Along with many technology pioneers that include Facebook founder Mark Zuckerberg and Google co-founder Sergey Brin, the Russian billionaire Yuri Milner created The Breakthrough Prizes for scientific achievements.

According to a news report on Business Insider, a team of experts from the Laser Interferometer Gravitational-Wave Observatory (LIGO) announced in February that the tiny ripples in space and time, which Einstein first theorized a century ago, had been measured by a pair of giant laser detectors, capping a decades-long quest.

Forming part of his seminal theory of general relativity, Einstein had theorized these gravitational waves, showing gravity as distortions in both time and space caused by bodies of matter.

Rainer Weiss, Kip Thorne and Ronald Drever, LIGO's three founders, dedicated much of their careers to gravitational wave detection. Finally reaping the fruits of their labor, the three will share $1 million, and the $2 million will be split equally to over 1,000 contributors to the project as cited on Reuters.

"That's much more modern and much more the way that physics gets done. You can't credit just the three of us for this," said Rainer Weiss, who is a professor emeritus at the Massachusetts Institute of Technology.

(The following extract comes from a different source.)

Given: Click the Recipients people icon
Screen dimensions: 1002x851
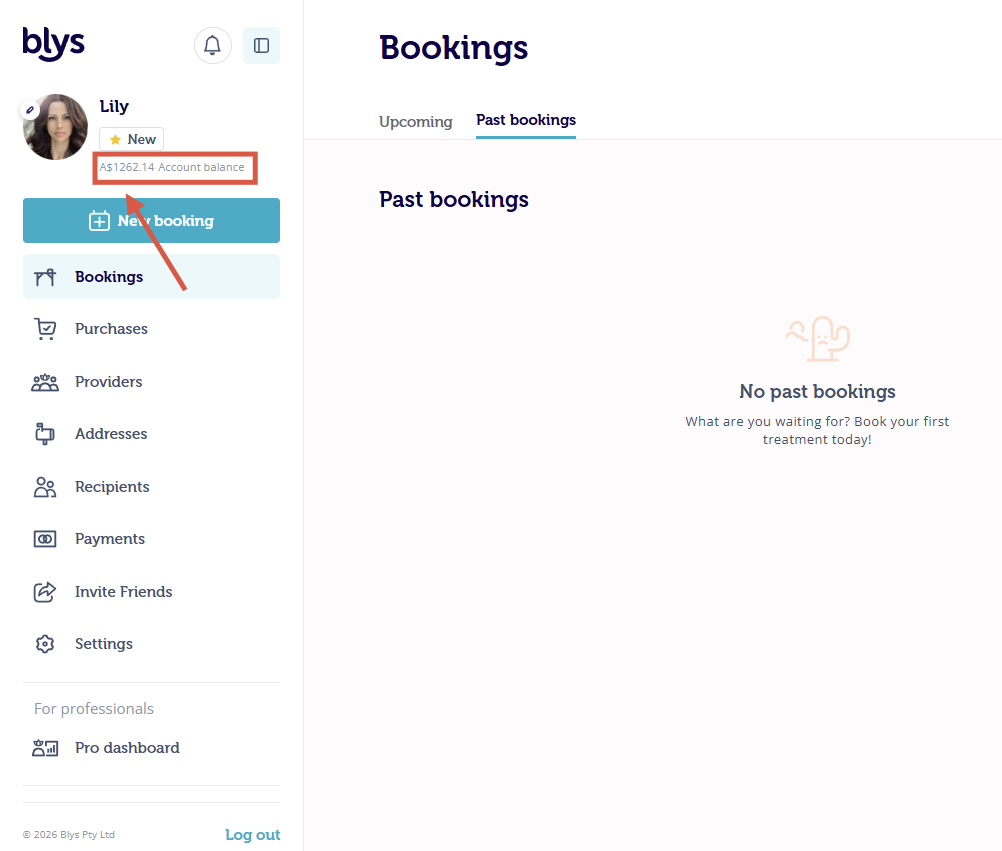Looking at the screenshot, I should 45,487.
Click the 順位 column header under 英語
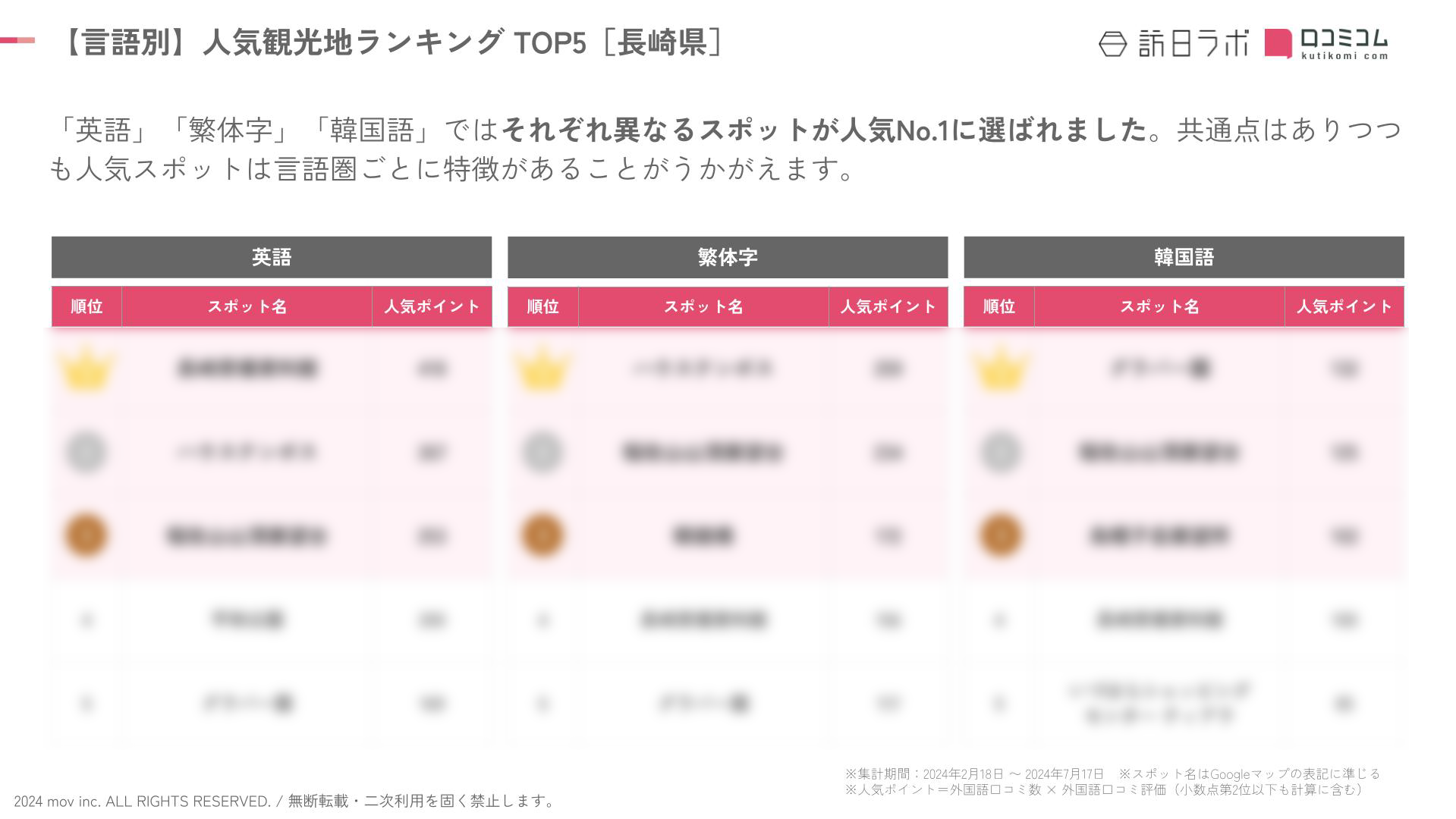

The collision of two black holes created the gravitational waves according to researchers. These two black holes, which according to Einstein's theory are extraordinarily dense objects, having mass many times the mass of the sun, were approximately located 1.3 billion light years from Earth. These gravitational waves, the researchers believed, lead us to a new understanding about the cosmos.  

"For us to spend basically a half-century since the three of us started working in this field, to have it actually be pulled off successfully in the manner we dreamed - it was really remarkable and wonderful. I'm forever grateful to the team that got it done," said Kip Thorne, who is retired from the California Institute of Technology.

They will be awarded at a December ceremony along with the regular annual awards for physics, life sciences and mathematics. The Special Breakthrough Prize (SBP) can actually be conferred at any time to mark "an extraordinary scientific achievement."

A prominent physicist, Edward Witten, believed that the discovery's magnitude warranted instant recognition. Witten is prominent physicist who heads the physics prize selection committee.  "There are a lot of basic things about Einstein's theory of relativity that seemed like science fiction when I was a student," he said. "This is the first time we've seen the full force of Einstein's theory of gravity at work," Witten added.